Moe proves he’s listening by taking the PST off many insurance premiums
Premier Scott Moe is soft-spoken, but he’s clearly listening and his actions are speaking volumes.
In the early days of the Saskatchewan Party leadership campaign, Moe heard from an entrepreneur who explained PST charges on insurance benefits for employees would mean hiring fewer employees.
“It was at that point in time that I really realized the impact of what we were doing on small business,” said Moe. “That’s when we started to search real hard for some other alternatives.”
Cynics always question epiphanies on the road to election that too often fade while in office. But Moe didn’t forget what he heard on the campaign trail. Nor did he procrastinate.
“Our government will help families and small businesses save money, invest and help our province grow,” stated Moe in a release issued less than a month after becoming premier. “Part of that commitment is to exempt agriculture, life and health insurance from PST.”
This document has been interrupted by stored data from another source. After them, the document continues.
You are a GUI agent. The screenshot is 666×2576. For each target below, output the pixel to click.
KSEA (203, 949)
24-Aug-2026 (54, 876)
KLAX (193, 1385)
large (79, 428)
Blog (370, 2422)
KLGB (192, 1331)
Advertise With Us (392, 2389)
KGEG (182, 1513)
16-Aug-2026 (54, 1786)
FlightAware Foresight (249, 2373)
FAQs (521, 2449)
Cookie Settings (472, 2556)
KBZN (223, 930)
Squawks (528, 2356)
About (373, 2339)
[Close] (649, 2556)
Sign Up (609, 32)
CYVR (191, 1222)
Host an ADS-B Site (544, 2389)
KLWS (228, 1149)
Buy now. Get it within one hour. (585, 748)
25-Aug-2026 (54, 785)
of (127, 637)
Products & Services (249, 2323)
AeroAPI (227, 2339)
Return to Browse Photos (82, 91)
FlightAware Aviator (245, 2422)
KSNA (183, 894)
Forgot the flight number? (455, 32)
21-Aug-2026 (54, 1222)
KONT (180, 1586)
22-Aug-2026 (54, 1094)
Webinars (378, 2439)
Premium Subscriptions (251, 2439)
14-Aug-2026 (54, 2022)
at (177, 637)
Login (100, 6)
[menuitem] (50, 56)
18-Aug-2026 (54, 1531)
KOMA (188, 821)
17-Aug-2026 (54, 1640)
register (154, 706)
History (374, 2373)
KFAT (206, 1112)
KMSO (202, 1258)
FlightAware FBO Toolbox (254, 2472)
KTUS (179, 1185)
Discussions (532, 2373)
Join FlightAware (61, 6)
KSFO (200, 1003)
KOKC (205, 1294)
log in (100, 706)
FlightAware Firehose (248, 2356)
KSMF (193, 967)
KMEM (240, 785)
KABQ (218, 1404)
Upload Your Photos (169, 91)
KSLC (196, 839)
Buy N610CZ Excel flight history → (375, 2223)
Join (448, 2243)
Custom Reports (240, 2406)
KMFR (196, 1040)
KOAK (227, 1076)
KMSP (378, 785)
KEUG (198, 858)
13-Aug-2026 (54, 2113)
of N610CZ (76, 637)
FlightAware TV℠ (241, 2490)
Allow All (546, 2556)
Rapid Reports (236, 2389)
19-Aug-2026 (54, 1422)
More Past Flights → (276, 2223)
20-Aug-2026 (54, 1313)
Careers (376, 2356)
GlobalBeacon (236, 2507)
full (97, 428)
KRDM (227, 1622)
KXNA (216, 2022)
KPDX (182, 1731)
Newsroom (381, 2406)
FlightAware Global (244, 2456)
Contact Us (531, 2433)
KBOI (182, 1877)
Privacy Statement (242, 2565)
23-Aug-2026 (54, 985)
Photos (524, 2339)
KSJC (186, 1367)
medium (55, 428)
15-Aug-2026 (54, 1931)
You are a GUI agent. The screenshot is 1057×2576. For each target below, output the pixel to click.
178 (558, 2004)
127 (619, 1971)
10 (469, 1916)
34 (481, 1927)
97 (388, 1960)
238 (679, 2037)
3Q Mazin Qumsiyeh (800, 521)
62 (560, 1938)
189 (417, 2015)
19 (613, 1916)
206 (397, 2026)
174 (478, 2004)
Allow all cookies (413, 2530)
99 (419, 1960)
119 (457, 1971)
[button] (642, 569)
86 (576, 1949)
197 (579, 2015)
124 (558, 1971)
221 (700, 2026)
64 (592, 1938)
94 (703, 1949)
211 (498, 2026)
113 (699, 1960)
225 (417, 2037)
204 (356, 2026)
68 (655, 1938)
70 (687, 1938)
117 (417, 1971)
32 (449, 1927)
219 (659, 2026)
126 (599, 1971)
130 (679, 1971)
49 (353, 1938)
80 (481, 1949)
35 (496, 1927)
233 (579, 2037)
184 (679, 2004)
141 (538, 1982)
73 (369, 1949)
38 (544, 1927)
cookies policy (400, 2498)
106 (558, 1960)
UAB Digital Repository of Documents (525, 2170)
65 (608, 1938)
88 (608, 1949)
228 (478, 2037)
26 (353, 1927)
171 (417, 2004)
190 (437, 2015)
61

The government’s decision to take PST charges off life, health and agricultural insurance, will save Saskatchewan taxpayers $65 million this year and $120 million per year thereafter. The province is even refunding PST charges on those premiums collected so far.
Everyone with life and health insurance will save money, but this is particularly important for farmers. Insurance bills for farmers can easily run into six digits so PST on those premiums run into the thousands or tens of thousands of dollars. Taking the PST off farm insurance makes producers more competitive, but it also makes it easier to get the protection they need if they get hit with drought or hail.
Moe is doing the right thing by taking the PST off many insurance premiums and he’s also doing it the right way. All of the Sask. Party leadership candidates agreed that they needed to address the issue, but they presented very different plans to accomplish that goal. Some suggested replacing the PST on insurance with other tax increases while others suggested taking longer to balance the budget. Moe is taking the harder, but better way.
“Our fiscal plan remains on track, even with this reinstatement of the PST exemption on crop, life and health insurance,” stated Moe.
During the campaign, Moe committed to controlling spending by reducing the size of government primarily through attrition. He had enough confidence in his plan to sign a taxpayers’ protection pledge to balance the operational budget on schedule next year and start paying down the debt a few years later. He also promised not to raise taxes.
There is, of course, more to work to do. Saskatchewan families and businesses will be left paying millions in PST on home and auto insurance. That question came up on the campaign trail as well and Moe agreed it would be “ideal” to take the PST off all insurance premiums after the budget is balanced. But cutting the PST bill on insurance by more than $100 million is an important first step.
It’s also important to consider Moe’s move in the national context. Saskatchewan’s neighbours in both Alberta and Manitoba are raising taxes, especially through the carbon tax. Both are running deficits of hundreds of millions of dollars with no specific plan to get back to balance. After less than a month in office, Moe is already taking Saskatchewan in a much better direction by lowering taxes and dealing with the deficit.
Moe is listening. He heard people when they said it’s wrong to charge PST on insurance. He acted accordingly. If Moe keeps listening, the province will be better for it.